[Data extracted from a collection]
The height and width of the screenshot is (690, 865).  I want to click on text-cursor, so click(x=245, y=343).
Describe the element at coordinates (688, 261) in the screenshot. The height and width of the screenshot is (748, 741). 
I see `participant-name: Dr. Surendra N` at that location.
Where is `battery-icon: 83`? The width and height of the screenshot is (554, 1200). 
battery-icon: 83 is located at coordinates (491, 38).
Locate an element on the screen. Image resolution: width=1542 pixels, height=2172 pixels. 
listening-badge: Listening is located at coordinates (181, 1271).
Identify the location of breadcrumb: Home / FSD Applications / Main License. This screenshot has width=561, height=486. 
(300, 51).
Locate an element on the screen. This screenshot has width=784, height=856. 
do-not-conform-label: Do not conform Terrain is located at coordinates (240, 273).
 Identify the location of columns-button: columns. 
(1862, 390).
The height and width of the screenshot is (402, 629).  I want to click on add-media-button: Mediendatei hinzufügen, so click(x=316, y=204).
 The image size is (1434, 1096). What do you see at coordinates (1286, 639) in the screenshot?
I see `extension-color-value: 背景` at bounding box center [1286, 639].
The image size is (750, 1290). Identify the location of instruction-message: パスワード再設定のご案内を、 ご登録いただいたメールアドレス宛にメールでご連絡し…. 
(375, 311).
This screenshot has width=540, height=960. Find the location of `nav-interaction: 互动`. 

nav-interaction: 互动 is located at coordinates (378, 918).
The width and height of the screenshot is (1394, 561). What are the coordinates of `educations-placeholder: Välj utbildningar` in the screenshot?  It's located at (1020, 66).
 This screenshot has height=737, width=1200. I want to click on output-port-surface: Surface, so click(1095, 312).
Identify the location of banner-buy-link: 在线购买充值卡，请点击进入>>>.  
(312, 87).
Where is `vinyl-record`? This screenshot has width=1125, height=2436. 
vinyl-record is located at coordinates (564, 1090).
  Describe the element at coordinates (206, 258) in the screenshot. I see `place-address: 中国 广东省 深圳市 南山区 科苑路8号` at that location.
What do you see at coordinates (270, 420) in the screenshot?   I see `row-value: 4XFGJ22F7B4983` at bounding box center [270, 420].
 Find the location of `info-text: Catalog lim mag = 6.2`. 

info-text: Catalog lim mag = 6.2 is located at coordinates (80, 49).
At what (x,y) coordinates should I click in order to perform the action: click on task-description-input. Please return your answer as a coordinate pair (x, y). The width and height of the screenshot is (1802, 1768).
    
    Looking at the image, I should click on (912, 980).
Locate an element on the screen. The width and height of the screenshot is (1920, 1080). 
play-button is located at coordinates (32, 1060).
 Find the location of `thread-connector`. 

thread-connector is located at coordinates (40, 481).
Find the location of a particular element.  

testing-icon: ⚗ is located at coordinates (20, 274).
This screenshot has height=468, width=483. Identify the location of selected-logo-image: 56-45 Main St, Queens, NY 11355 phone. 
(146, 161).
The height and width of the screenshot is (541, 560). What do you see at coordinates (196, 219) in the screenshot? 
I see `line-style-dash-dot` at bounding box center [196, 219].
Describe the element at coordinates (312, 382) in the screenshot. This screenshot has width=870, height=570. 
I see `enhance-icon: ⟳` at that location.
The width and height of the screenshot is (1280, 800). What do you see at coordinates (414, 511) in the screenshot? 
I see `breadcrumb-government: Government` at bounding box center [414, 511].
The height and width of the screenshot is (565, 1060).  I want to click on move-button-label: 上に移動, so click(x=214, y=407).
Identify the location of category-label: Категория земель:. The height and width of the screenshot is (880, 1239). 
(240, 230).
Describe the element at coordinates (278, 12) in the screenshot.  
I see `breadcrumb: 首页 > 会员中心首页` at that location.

YOUR ASSIGNMENT:
Return every one of the rows above word for word, with nothing changed.

PROBLEM SOLUTION:
The height and width of the screenshot is (690, 865).  I want to click on text-cursor, so click(x=245, y=343).
Describe the element at coordinates (688, 261) in the screenshot. The height and width of the screenshot is (748, 741). 
I see `participant-name: Dr. Surendra N` at that location.
Where is `battery-icon: 83`? The width and height of the screenshot is (554, 1200). 
battery-icon: 83 is located at coordinates (491, 38).
Locate an element on the screen. Image resolution: width=1542 pixels, height=2172 pixels. 
listening-badge: Listening is located at coordinates (181, 1271).
Identify the location of breadcrumb: Home / FSD Applications / Main License. This screenshot has width=561, height=486. 
(300, 51).
Locate an element on the screen. This screenshot has width=784, height=856. 
do-not-conform-label: Do not conform Terrain is located at coordinates (240, 273).
 Identify the location of columns-button: columns. 
(1862, 390).
The height and width of the screenshot is (402, 629).  I want to click on add-media-button: Mediendatei hinzufügen, so click(x=316, y=204).
 The image size is (1434, 1096). What do you see at coordinates (1286, 639) in the screenshot?
I see `extension-color-value: 背景` at bounding box center [1286, 639].
The image size is (750, 1290). Identify the location of instruction-message: パスワード再設定のご案内を、 ご登録いただいたメールアドレス宛にメールでご連絡し…. 
(375, 311).
This screenshot has width=540, height=960. Find the location of `nav-interaction: 互动`. 

nav-interaction: 互动 is located at coordinates (378, 918).
The width and height of the screenshot is (1394, 561). What are the coordinates of `educations-placeholder: Välj utbildningar` in the screenshot?  It's located at (1020, 66).
 This screenshot has height=737, width=1200. I want to click on output-port-surface: Surface, so click(1095, 312).
Identify the location of banner-buy-link: 在线购买充值卡，请点击进入>>>.  
(312, 87).
Where is `vinyl-record`? This screenshot has width=1125, height=2436. 
vinyl-record is located at coordinates (564, 1090).
  Describe the element at coordinates (206, 258) in the screenshot. I see `place-address: 中国 广东省 深圳市 南山区 科苑路8号` at that location.
What do you see at coordinates (270, 420) in the screenshot?   I see `row-value: 4XFGJ22F7B4983` at bounding box center [270, 420].
 Find the location of `info-text: Catalog lim mag = 6.2`. 

info-text: Catalog lim mag = 6.2 is located at coordinates (80, 49).
At what (x,y) coordinates should I click in order to perform the action: click on task-description-input. Please return your answer as a coordinate pair (x, y). The width and height of the screenshot is (1802, 1768).
    
    Looking at the image, I should click on (912, 980).
Locate an element on the screen. The width and height of the screenshot is (1920, 1080). 
play-button is located at coordinates (32, 1060).
 Find the location of `thread-connector`. 

thread-connector is located at coordinates (40, 481).
Find the location of a particular element.  

testing-icon: ⚗ is located at coordinates (20, 274).
This screenshot has height=468, width=483. Identify the location of selected-logo-image: 56-45 Main St, Queens, NY 11355 phone. 
(146, 161).
The height and width of the screenshot is (541, 560). What do you see at coordinates (196, 219) in the screenshot? 
I see `line-style-dash-dot` at bounding box center [196, 219].
Describe the element at coordinates (312, 382) in the screenshot. This screenshot has width=870, height=570. 
I see `enhance-icon: ⟳` at that location.
The width and height of the screenshot is (1280, 800). What do you see at coordinates (414, 511) in the screenshot? 
I see `breadcrumb-government: Government` at bounding box center [414, 511].
The height and width of the screenshot is (565, 1060).  I want to click on move-button-label: 上に移動, so click(x=214, y=407).
Identify the location of category-label: Категория земель:. The height and width of the screenshot is (880, 1239). 
(240, 230).
Describe the element at coordinates (278, 12) in the screenshot.  
I see `breadcrumb: 首页 > 会员中心首页` at that location.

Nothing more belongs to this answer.